DO NOT STITCH THROUGH ANYTHING!

All of this lays on top of the pattern and muslin and nothing but the outline stitches going through the foundation.  You could use dissolving paper even for that.   And you can run most dissolving paper through the printer, of course, use caution.  

My interfacing is completely washable, make sure yours and the threads are too.  This lace was done in a neutral color that would go with clothing, any clothing.  You can use colors later.  Right now just stick with the tried and true.  Like DMC perles and flosses.   They are easy to find, inexpensive and very good. 

Don't expect to go right into a project and be successful.  Try a couple of the things I am offering now and later, then plan a project.  I want to make a fan, been at this for years and still haven't fixed on a design I want.

I am getting my soap box out here, I have stitched a couple million inches if not miles.  And every time I start stitching I have to warm up.  The first fifteen minutes look like a train wreck!

Then lo and behold, everything gets warmed up and my stitching smooths out, my eyes are adjusted to the size of the stitching and everything looks pretty good.

You have got to stitch it, all the really great musicians, dancer, artist, authors PRACTICE.

REST!

Join me, you will love this, it is so much simpler than you would ever have imagined.  It supported whole villages, whole regions.  There were no printed instructions.   Everybody stitched, so how hard could it be?

Okay?
I am putting up my soap box for now. 

   I found this picture in the Dictionary of Needlework, second edition, page 95.


   I got the second edition volumes for a birthday present several years ago.

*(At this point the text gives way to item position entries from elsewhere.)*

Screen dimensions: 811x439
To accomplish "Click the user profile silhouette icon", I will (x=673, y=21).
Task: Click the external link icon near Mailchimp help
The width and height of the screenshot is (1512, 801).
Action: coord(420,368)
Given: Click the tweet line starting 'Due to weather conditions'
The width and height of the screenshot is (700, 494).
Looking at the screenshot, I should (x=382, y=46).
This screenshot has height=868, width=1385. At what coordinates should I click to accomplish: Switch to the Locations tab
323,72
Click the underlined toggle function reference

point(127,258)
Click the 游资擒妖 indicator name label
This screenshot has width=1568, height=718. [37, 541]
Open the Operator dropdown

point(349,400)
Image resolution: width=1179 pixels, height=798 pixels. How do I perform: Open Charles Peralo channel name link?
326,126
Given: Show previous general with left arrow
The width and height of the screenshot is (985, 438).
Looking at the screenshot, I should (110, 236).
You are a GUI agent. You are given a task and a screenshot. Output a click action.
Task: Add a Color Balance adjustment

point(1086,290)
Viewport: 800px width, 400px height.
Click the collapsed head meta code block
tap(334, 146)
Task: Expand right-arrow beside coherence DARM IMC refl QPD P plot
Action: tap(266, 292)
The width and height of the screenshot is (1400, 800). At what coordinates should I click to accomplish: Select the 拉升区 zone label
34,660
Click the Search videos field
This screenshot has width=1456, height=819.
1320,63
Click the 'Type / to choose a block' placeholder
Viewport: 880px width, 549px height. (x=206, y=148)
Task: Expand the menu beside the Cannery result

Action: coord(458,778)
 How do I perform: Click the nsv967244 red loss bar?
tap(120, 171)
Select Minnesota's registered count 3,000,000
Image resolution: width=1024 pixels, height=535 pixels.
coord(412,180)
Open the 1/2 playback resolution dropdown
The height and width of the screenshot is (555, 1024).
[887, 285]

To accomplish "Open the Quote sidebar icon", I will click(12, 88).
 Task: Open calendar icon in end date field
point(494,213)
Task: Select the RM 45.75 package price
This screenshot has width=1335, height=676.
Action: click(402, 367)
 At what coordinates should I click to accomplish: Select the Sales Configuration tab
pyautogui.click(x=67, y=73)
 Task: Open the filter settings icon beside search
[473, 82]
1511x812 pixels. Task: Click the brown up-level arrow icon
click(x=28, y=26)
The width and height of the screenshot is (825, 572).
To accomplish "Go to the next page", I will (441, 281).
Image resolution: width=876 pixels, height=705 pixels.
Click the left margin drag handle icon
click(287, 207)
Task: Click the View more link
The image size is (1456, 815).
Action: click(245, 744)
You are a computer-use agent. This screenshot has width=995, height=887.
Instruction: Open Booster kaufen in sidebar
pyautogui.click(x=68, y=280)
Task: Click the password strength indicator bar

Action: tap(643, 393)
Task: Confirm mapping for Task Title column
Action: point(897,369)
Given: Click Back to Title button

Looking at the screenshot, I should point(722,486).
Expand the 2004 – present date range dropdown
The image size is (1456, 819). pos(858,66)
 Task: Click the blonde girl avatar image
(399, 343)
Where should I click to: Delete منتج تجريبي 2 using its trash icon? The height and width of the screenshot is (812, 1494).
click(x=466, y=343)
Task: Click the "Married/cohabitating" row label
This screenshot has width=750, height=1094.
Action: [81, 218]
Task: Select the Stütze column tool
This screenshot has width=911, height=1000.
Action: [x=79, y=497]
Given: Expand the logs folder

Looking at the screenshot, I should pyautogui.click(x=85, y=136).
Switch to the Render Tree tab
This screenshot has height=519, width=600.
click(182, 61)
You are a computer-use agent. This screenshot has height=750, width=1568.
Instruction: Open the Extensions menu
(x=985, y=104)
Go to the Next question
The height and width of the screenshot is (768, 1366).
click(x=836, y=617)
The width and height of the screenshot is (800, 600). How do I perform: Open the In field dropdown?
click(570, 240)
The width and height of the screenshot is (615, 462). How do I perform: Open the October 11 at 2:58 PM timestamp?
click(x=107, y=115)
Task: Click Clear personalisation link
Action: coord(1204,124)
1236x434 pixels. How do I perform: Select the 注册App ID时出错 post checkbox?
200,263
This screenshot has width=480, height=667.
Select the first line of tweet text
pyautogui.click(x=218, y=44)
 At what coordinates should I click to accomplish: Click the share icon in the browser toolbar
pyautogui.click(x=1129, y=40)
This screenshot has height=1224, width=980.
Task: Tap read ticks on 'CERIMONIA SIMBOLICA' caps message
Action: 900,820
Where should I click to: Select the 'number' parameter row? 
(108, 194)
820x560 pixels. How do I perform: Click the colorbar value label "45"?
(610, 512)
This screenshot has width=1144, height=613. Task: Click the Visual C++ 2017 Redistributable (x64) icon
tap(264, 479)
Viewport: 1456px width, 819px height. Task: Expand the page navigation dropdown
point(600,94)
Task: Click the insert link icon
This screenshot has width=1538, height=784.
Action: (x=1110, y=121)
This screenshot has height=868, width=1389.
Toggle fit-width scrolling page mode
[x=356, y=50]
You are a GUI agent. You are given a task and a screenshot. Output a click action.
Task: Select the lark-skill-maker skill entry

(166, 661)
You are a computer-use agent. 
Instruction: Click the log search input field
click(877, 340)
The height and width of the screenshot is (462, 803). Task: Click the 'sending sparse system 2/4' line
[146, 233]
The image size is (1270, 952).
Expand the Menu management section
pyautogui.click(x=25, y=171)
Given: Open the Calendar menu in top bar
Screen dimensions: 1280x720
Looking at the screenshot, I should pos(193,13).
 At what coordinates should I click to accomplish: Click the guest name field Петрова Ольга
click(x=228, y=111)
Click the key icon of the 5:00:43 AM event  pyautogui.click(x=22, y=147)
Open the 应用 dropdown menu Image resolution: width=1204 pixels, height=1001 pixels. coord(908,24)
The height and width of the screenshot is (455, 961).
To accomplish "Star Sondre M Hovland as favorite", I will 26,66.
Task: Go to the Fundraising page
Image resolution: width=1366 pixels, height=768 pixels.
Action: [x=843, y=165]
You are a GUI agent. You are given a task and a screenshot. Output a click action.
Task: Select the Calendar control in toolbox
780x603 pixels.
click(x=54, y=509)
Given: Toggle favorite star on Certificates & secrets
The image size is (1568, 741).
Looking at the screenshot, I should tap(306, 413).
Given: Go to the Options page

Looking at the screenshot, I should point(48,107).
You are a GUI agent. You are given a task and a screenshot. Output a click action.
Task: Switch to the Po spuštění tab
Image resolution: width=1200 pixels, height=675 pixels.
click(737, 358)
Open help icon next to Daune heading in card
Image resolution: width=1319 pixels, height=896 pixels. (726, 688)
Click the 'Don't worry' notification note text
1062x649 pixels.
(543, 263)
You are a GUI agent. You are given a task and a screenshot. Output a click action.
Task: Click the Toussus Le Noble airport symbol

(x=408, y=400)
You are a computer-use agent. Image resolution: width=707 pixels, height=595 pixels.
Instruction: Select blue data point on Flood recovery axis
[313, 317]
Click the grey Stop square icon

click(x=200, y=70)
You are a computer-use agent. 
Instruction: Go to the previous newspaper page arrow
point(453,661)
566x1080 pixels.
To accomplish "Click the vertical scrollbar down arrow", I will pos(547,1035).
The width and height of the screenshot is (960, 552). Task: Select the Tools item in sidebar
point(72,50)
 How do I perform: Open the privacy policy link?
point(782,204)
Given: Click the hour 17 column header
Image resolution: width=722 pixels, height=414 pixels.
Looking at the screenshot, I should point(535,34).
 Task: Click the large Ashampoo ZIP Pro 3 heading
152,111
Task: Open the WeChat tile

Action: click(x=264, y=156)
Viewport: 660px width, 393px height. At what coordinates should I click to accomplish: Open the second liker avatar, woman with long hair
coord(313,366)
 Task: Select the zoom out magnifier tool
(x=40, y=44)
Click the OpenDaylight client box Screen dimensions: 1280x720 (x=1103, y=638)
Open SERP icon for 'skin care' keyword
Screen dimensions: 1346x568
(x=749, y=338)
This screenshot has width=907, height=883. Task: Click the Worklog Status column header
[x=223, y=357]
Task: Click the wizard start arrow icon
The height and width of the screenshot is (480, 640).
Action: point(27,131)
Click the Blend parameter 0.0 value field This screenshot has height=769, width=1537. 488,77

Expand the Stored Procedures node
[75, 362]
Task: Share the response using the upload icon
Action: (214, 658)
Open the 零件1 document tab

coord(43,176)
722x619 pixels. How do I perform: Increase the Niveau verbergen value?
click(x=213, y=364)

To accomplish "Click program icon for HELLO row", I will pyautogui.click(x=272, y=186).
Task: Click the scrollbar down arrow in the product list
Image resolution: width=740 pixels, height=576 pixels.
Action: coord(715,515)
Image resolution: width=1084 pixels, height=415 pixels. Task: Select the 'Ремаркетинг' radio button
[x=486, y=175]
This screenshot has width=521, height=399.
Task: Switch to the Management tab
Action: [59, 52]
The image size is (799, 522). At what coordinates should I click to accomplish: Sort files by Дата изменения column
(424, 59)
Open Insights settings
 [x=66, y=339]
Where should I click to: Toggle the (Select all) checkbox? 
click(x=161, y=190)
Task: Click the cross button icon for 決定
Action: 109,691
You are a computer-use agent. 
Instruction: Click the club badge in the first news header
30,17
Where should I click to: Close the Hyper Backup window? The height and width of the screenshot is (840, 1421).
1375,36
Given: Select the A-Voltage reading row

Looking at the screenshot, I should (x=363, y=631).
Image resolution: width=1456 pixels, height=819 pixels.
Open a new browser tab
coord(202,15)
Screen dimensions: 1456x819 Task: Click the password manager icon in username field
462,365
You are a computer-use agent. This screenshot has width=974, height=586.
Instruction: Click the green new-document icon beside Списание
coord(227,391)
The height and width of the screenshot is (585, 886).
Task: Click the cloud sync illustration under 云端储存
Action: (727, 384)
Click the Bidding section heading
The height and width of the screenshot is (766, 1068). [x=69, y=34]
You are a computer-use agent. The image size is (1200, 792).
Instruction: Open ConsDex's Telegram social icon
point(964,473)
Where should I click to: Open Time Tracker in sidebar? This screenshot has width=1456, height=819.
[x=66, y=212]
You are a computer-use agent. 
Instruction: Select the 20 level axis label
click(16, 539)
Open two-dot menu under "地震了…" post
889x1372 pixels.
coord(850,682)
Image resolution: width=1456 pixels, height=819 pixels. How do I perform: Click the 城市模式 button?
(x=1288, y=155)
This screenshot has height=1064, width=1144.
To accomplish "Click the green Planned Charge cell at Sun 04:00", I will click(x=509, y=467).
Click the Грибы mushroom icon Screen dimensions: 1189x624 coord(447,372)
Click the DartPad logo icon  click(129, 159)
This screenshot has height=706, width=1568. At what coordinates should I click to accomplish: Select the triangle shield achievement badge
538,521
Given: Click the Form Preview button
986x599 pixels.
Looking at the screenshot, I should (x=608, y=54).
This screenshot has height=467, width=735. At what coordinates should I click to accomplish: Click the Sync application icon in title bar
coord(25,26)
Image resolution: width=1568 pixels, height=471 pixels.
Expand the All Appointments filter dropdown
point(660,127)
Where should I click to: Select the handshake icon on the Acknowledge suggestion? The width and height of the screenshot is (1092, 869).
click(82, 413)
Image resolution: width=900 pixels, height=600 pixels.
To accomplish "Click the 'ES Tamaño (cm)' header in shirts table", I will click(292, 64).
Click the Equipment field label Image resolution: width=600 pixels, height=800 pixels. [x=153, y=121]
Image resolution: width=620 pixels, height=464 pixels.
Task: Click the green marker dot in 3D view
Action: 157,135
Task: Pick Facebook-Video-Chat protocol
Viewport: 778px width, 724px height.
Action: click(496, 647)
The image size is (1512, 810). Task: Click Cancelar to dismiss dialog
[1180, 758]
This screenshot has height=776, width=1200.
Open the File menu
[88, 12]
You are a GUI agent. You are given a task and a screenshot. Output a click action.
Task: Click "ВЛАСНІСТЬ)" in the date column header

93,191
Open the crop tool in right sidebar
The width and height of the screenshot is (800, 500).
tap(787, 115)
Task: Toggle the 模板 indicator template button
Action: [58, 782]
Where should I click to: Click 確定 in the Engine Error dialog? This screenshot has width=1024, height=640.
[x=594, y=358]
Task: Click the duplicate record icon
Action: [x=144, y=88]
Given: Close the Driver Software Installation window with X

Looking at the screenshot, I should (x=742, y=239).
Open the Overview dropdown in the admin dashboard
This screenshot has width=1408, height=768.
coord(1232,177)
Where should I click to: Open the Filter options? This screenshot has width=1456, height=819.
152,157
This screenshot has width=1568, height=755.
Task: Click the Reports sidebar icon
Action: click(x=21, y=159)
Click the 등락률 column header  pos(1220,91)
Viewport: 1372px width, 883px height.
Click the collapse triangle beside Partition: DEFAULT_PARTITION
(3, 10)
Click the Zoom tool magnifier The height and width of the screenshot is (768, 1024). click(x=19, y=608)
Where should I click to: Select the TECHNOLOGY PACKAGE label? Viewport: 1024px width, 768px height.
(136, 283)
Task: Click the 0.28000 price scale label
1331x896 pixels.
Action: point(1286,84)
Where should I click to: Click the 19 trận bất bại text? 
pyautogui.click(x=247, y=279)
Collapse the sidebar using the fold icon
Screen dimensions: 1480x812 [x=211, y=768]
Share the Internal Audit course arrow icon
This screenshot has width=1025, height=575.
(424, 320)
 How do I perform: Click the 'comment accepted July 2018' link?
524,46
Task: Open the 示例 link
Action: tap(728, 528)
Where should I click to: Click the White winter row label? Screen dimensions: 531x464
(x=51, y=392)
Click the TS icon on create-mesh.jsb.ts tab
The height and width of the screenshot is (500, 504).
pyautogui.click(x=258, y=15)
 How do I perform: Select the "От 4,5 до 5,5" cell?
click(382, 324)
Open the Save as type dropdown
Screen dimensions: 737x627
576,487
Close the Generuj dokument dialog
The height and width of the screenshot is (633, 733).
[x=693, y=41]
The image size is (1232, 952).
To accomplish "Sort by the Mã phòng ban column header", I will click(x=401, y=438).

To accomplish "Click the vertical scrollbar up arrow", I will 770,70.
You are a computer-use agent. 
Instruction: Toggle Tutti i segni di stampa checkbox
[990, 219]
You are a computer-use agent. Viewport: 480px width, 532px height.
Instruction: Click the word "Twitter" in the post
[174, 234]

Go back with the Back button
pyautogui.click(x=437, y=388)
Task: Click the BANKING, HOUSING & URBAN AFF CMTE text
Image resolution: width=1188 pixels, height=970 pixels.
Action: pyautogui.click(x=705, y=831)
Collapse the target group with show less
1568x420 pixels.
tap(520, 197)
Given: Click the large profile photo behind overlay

What a boon! There are the most amazing pictures in them.  I am sure in 1882 London this book was the rage.  

   To continue I was discussing the decorative top stitches previously. That they should be smooth and without defects like bulges or indentions.  What follows is my method. 

   Punch holes around the design to couch the outline of the design. Then you will need to add the strips of interfacing. I cut out a piece of cardboard and placed the design on it, and then punched out the holes for the outline stitches with a blunt needle that has a very large bead glued on at the eye. (There are also paper punches used in 'paper quilling.' Also cork pads to hold the design while you punch, a folded towel will work too.)

    In the punched holes for the design go in and out of them around the design like redwork, sew a stitch, skip a stitch around the design. These outline stitches will eventually be cut away, and all the rest of the stitches that follow will be worked on top of the design only.

   Tack the interfacing inside the crescent with the same thread you will stitch the design with so that it will not show up if any strays are missed when you cut and remove the stitches on the back of the foundation later.  Use the stitches just made for the outline, be frugal!

   Now make four sided stitches over the design again using the stitches just made for the outline.

  These stitches need to be the same thread you will use to make the stitches of the lace crescent.  

   The cross over stitch of the four sided stitch must be made perpendicular to the design outline, and the stitches that follow the outline must be fairly parallel to the outline. There will be smaller stitches on the inside curve than the outside curve.

    Do the four sided stitches loosely, because later you will need to weave the extra threads needed in and out of the cross over stitches. You want the interfacing and these threads packed in to the four sided stitches as shown in the photo.

   Then whatever decorative stitch you decide to use, satin or buttonhole, make sure they fan out or in so that its crossing stitch is perpendicular to the design outline as done with the buttonhole stitches in the picture above. 

    I like to draw the outline in ink and pencil in the fans on to the design, erasing and redoing them as needed until I am satisfied with their arrangement. Then use the drawing as a guide for the stitching.

    I like to do the buttonhole stitch with the perles inside the design too if I have a really openwork filler. I also top both sides of the outline with the buttonhole stitch if the little extras call for it. Or I use satin stitches if those will work in the design.